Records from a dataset
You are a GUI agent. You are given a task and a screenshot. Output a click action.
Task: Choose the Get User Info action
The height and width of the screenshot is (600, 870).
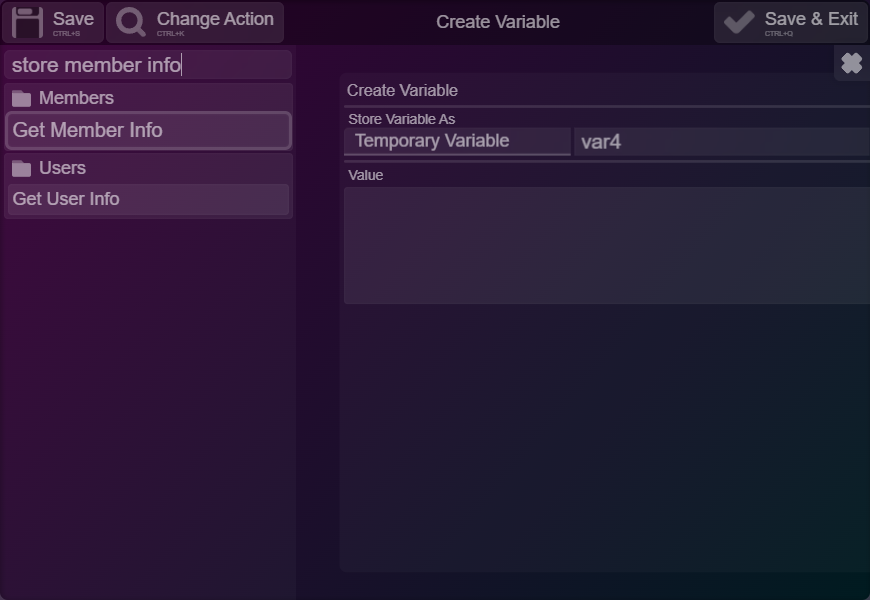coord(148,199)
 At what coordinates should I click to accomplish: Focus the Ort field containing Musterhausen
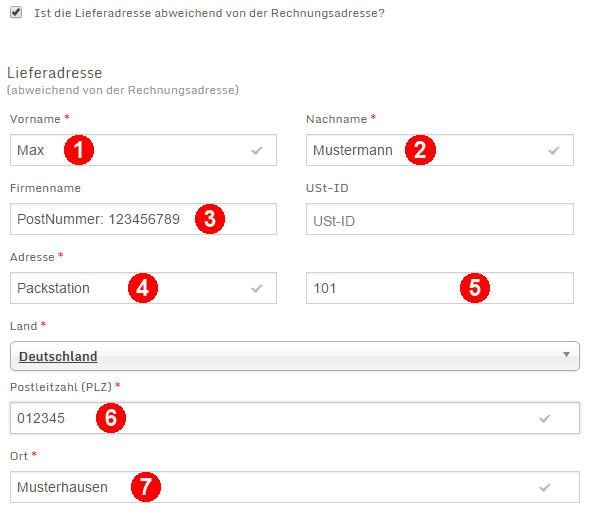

ACTIVITY - Because the pictures are not wanted, retype every record exactly without them.

SOLUTION BELOW -
You are a GUI agent. You are given a task and a screenshot. Output a click action.
Task: Choose the Get User Info action
The height and width of the screenshot is (600, 870).
coord(148,199)
 At what coordinates should I click to accomplish: Focus the Ort field containing Musterhausen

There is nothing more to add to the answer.